Turn the data below into a JSON list of strings, one per line and with blank lines left out, starting at the line that contains "The width and height of the screenshot is (2520, 728)." and running through the last line of the data.

================================

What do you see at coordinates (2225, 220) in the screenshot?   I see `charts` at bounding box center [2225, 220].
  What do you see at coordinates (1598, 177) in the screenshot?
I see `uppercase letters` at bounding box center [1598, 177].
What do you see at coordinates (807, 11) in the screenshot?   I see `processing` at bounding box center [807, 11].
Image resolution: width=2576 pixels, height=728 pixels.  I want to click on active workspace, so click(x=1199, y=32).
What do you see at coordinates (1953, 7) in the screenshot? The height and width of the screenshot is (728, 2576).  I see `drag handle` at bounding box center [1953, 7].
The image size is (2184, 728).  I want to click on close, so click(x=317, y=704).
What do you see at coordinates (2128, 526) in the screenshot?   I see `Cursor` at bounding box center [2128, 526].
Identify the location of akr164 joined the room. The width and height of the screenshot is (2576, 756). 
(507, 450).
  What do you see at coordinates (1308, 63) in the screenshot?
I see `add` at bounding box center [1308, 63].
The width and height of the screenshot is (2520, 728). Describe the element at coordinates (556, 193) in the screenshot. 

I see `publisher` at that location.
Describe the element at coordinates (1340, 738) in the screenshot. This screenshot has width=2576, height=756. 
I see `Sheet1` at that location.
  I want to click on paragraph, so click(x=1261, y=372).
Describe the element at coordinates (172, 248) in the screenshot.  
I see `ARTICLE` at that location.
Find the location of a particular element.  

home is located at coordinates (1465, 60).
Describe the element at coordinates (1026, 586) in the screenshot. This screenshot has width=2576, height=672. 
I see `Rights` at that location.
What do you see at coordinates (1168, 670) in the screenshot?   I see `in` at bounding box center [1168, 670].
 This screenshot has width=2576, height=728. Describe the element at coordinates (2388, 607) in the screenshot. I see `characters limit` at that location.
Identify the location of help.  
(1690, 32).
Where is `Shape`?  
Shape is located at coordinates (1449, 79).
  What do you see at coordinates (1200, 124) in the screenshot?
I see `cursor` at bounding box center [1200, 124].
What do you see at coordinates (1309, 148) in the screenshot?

================================

## [Task answer]
[
  "The width and height of the screenshot is (2520, 728). Describe the element at coordinates (556, 193) in the screenshot. ",
  "I see `publisher` at that location.",
  "Describe the element at coordinates (1340, 738) in the screenshot. This screenshot has width=2576, height=756. ",
  "I see `Sheet1` at that location.",
  "  I want to click on paragraph, so click(x=1261, y=372).",
  "Describe the element at coordinates (172, 248) in the screenshot.  ",
  "I see `ARTICLE` at that location.",
  "Find the location of a particular element.  ",
  "home is located at coordinates (1465, 60).",
  "Describe the element at coordinates (1026, 586) in the screenshot. This screenshot has width=2576, height=672. ",
  "I see `Rights` at that location.",
  "What do you see at coordinates (1168, 670) in the screenshot?   I see `in` at bounding box center [1168, 670].",
  " This screenshot has width=2576, height=728. Describe the element at coordinates (2388, 607) in the screenshot. I see `characters limit` at that location.",
  "Identify the location of help.  ",
  "(1690, 32).",
  "Where is `Shape`?  ",
  "Shape is located at coordinates (1449, 79).",
  "  What do you see at coordinates (1200, 124) in the screenshot?",
  "I see `cursor` at bounding box center [1200, 124].",
  "What do you see at coordinates (1309, 148) in the screenshot?"
]